KUTIPAN TEKS.
▼

SASTRA
BUKANLAH SAMPURAGA BAHASA
Oleh
: Muhammad Raudah Jambak, S.Pd*
A. PROLOG
Balai bahasa sebagai lembaga yang mengurus
masalah bahasa (termasuk sastra) di daerah sebagai bagian dari Pusat Bahasa.
Sedangkan bahasa merupakan sistem lambang bunyi yang arbitrer, yang digunakan
oleh anggota suatu masyarakat untuk bekerja sama, berinteraksi, dan
mengidentifikasikan diri; Bahasa juga merupakan percakapan (perkataan) yang
baik; tingkah laku yang baik; sopan santun, budi bahasa atau perangai serta
tutur kata menunjukkan sifat dan tabiat seseorang (baik buruk kelakuan
menunjukkan tinggi rendah asal atau keturunan). Sementara, sastra adalah cara
dalam memperlakukan bahasa itu dengan lebih baik.
Sedangkan sastrawan adalah manusia (makhluk cerdas) yang porsi fisik dan psikisnya
tentu berbeda dengan makhluk yang lain. Kecerdasan itulah yang membuat manusia (sastarawan)
mampu
menjadi seorang kreator. Sebagai seorang kreator, manusia mampu menjadikan peristiwa di
sekitarnya menjadi kata, menjadi makna, menjadi sesuatu. Termasuk menjadi ruh
karya seni (sastra) maupun karya
budaya. Dan manusia (sastrawan) bisa
menafsirkan ‘sesuatu’ itu
menjadi apa dan siapa saja. Tentu masing-masing punya dasar pemikiran yang
berbeda.

▲

DAFTAR TUGAS.
**a)** Menurut esai tentang sastra dan bahasa, untuk apa saja bahasa digunakan oleh anggota suatu masyarakat? Sebutkan semuanya.
**b)** Tuliskan lanjutan esai tentang sastra dan bahasa, mulai setelah kalimat terakhirnya.

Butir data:

▼

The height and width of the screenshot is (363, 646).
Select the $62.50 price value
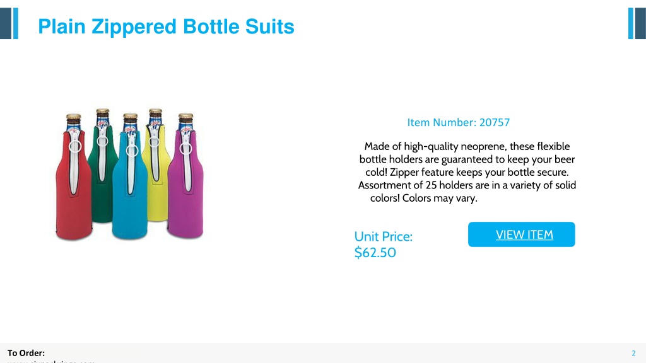click(375, 252)
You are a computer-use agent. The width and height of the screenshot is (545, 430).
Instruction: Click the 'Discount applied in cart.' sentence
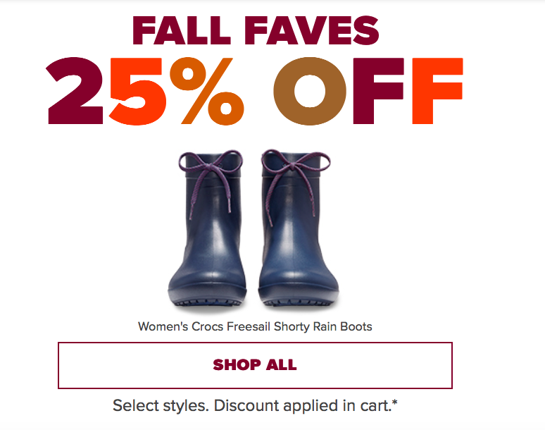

▲

JAWABAN TIAP TUGAS.
**a)** Bekerja sama, berinteraksi, dan mengidentifikasikan diri.

**b)**
Dalam perkembangan intelektual, sosial dan emosional manusia, bahasa
memiliki peran sentral dan merupakan penunjang keberhasilan dalam mempelajari
semua hal dalam kehidupan. Selain membantu
mengenal dirinya, juga diharapkan membantu dalam
mengenal
budayanya dan budaya yang lain. Juga mampu mengemukakan gagasan dan
perasaan. Berpartisipasi dalam masyarakat, serta menemukan atau menggunakan
kemampuan analitis dan imajinatif yang ada dalam dirinya.
B. MEMILAH RANAH BERSASTRA
SASTRAWAN (DI) SUMATERA UTARA
Beberapa waktu belakangan ini santer sastrawan-sastrawan
muda Sumatera Utara menjadi topik yang menarik dalam sebuah perbincangan.
Hal itu acap muncul dalam omong-omong
sastra mulai dari meja warung kopi sampai di meja hijau calon sarjana, juga
sampai di meja kerja para peneliti, dll.
Wah.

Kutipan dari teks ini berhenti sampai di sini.